HEPData File Formats

JSON Endpoints

Aside from the normal HTML view of HEPData, most of our pages and data have a JSON equivalent. The JSON format allows programmatic access, from scripts in different languages such as Python or from applications such as Mathematica.

Simply add &format=json to the search URL or detailed record URL to get the results back in JSON.

Search

If a user goes to the search page and filters on Collaboration: ATLAS, they will land at the URL:

HTML view - https://www.hepdata.net/search/?q=&page=1&collaboration=ATLAS
JSON view - https://www.hepdata.net/search/?q=&page=1&collaboration=ATLAS&format=json

By default, the search results are returned with up to 10 records on each page (size=10), but this number can be altered by passing size=1 up to size=100 in the search URL. Multiple URL arguments should each be separated by a & symbol.

Detailed record

Record pages also have a JSON view, for example:

HTML view - https://www.hepdata.net/record/ins1419244
JSON view - https://www.hepdata.net/record/ins1419244?format=json
Light JSON view - https://www.hepdata.net/record/ins1419244?format=json&light=true

The light view reduces the size of the JSON by removing data tables and is useful for getting information about the whole record.

Data file formats

Conversion to various export formats is provided by a separate extensible package, hepdata-converter. Current output formats are:

YAML with resource files: The native HEPData format of the data tables (see hepdata-submission), including any additional resource files uploaded with the original submission.
YAML: As above but without resource files and with DOI information inserted as hepdata_doi and table_doi fields.
CSV: A simple text format consisting of comma-separated values, which can be imported into many widely-used applications such as an Excel spreadsheet.
ROOT: A binary .root file with each table in a separate directory. For numeric data, a TGraphAsymmErrors object is written for each dependent variable. If the data has finite bin widths, then also separate TH1F objects are written for the central value of the data points and each of the uncertainties. If there is more than one independent variable, the appropriate ROOT object is chosen, for example, a TH2F or TH3F instead of a TH1F object.
YODA: The data analysis classes used in the Rivet toolkit. Again, the appropriate YODA object is written according to the number of independent variables in a table. The default yoda output is now in the YODA2 format, but there is still an option yoda1 to output the legacy YODA1 format. Alternatively, the output can be given in the yoda.h5 format, designed for parallel computing.

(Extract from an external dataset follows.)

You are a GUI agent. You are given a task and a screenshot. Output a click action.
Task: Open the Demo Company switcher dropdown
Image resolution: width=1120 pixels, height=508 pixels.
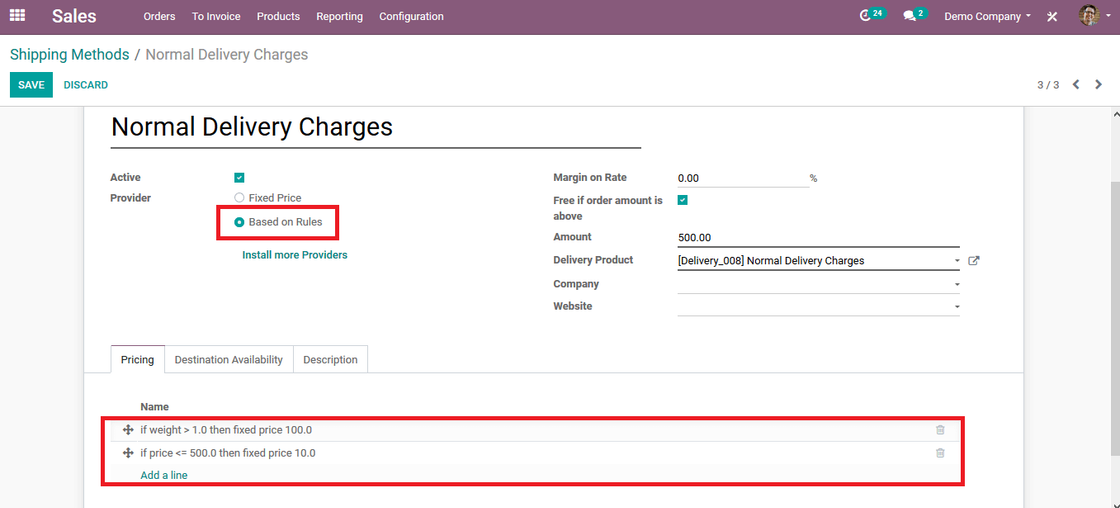(987, 16)
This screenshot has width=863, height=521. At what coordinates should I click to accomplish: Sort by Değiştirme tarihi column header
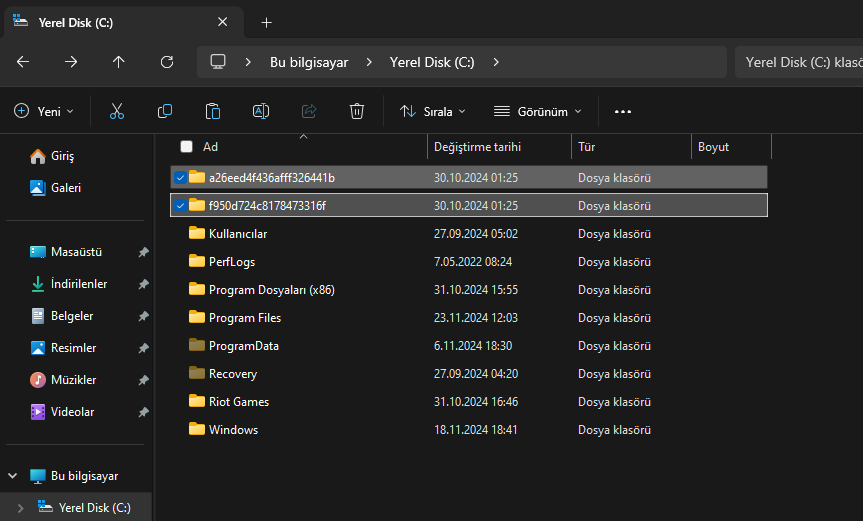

To download in a specific format, append a format query parameter to the URL of a record, using one of:

?format=json
?format=original
?format=yaml
?format=csv
?format=root
?format=yoda
?format=yoda1
?format=yoda.h5

Optional parameters can also be added (separated by a & symbol):

table=Table%201: provide the table name in order to download a specific table instead of all tables. Special characters should generally be URL-encoded, for example, %20 for a space. Omitting spaces also works, for example, table=Table1.
version=1: specify a particular version of a record. If omitted, the latest version will be returned.
light=true: when using format=json for a whole submission, this omits the data tables from the response.
rivet=ALICE_2016_I1419244: when using format=yoda, format=yoda1, or format=yoda.h5, specify the desired Rivet analysis name to be written in the YODA files if it does not match the automatically generated name.
qualifiers=true: when using format=yoda, format=yoda1, or format=yoda.h5, will include metadata on the table qualifiers in the exported YODA files as annotations, for potential use cases outside of Rivet analyses.

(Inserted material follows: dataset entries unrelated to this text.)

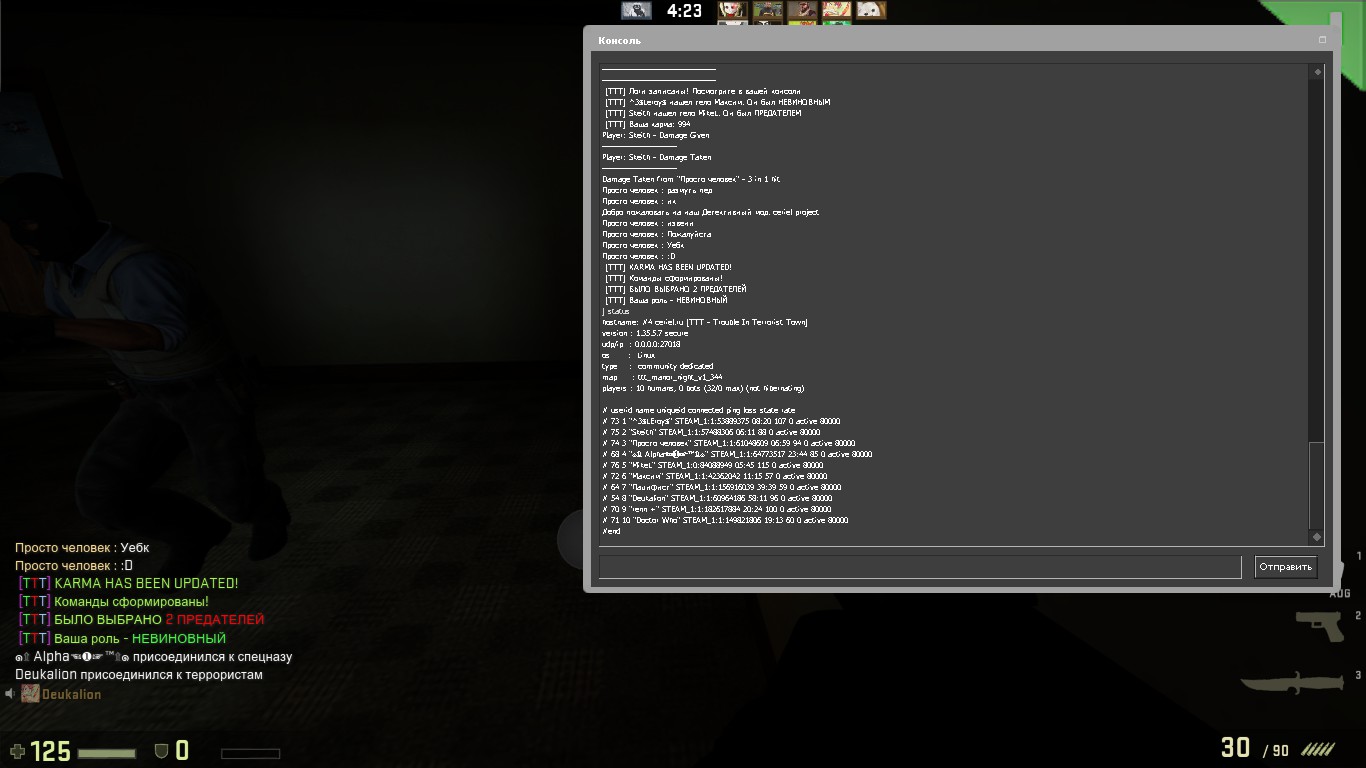Viewport: 1366px width, 768px height.
Task: Click the pistol weapon slot icon
Action: [x=1318, y=623]
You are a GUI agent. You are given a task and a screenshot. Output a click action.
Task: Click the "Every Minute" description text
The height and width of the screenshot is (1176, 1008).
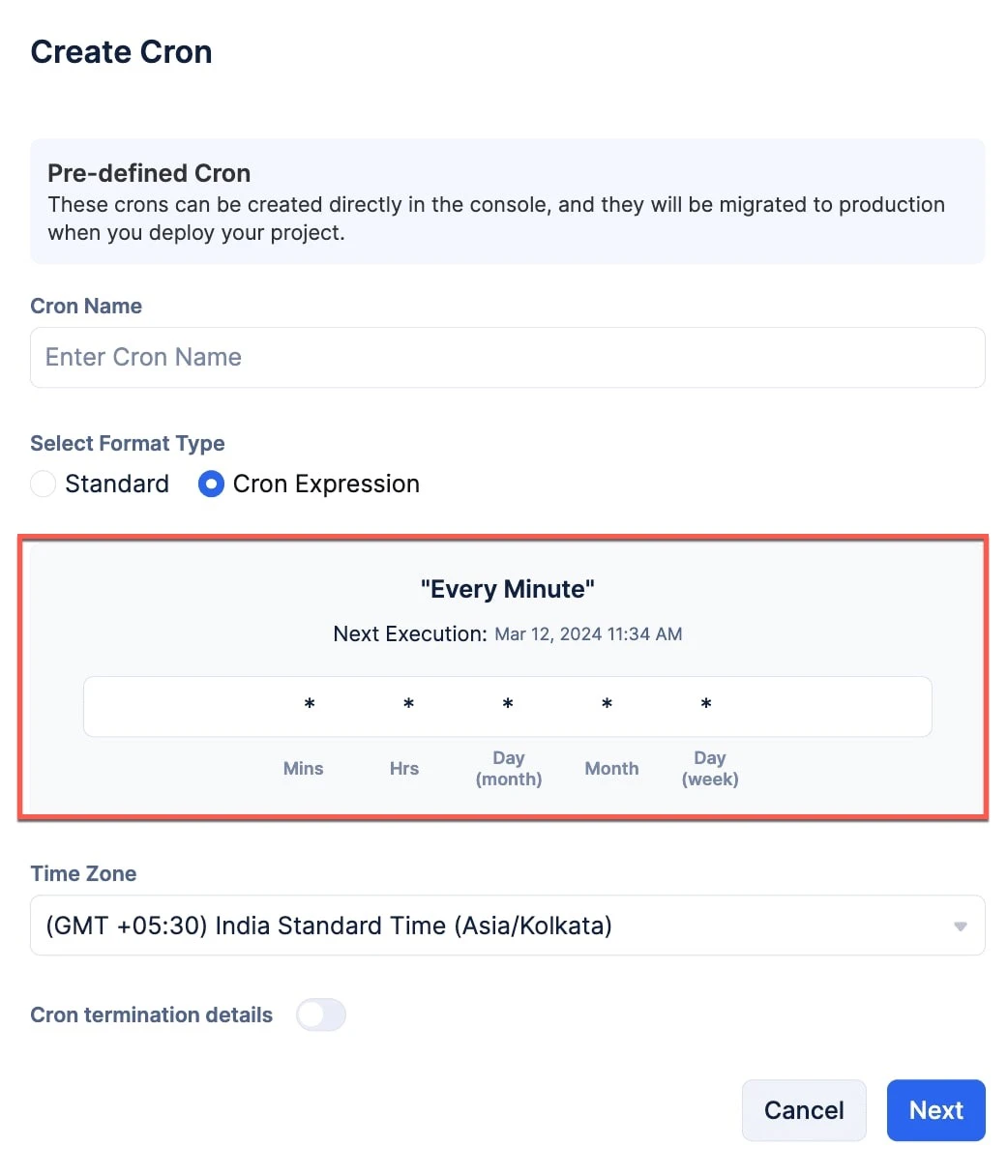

For example, https://www.hepdata.net/record/ins1419244?format=yaml&table=Table1&version=1 returns Table 1 of version 1 of the record, in YAML format.

Content Negotiation

HEPData record pages support content negotiation to allow automated downloads of JSON-LD metadata and of resource files attached to a submission.

JSON-LD Metadata

HEPData record pages include JSON-LD metadata to provide machine-readable information about the record. To download just the JSON-LD for a record page, use the HTTP header Accept: application/ld+json in your request, e.g.:

curl -OJLH "Accept: application/ld+json" https://www.hepdata.net/record/ins1419244

If you are using the DOI for a record rather than the HEPData URL, passing Accept: application/ld+json will give you the JSON-LD metadata directly from DataCite, which is less complete than the metadata produced by HEPData. To get the HEPData metadata via the DOI, use the header Accept: application/vnd.hepdata.ld+json, e.g.:

curl -OJLH "Accept: application/vnd.hepdata.ld+json" https://doi.org/10.17182/hepdata.72886.v2

Direct download of resource files from DOI

DOIs for resource files relating to a HEPData submission direct users to a landing page such as https://www.hepdata.net/record/resource/1935437?landing_page=true. Omitting the landing_page=true URL argument will return JSON metadata for the resource file, while replacing it with view=true will download the resource file.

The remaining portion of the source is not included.